What to work on = Please copy the data below line for line, without changing anything.

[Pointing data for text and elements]

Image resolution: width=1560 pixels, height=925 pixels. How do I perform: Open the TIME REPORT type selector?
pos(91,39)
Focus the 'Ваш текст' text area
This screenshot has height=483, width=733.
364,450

Task result =
Image resolution: width=1560 pixels, height=925 pixels. How do I perform: Open the TIME REPORT type selector?
pos(91,39)
Focus the 'Ваш текст' text area
This screenshot has height=483, width=733.
364,450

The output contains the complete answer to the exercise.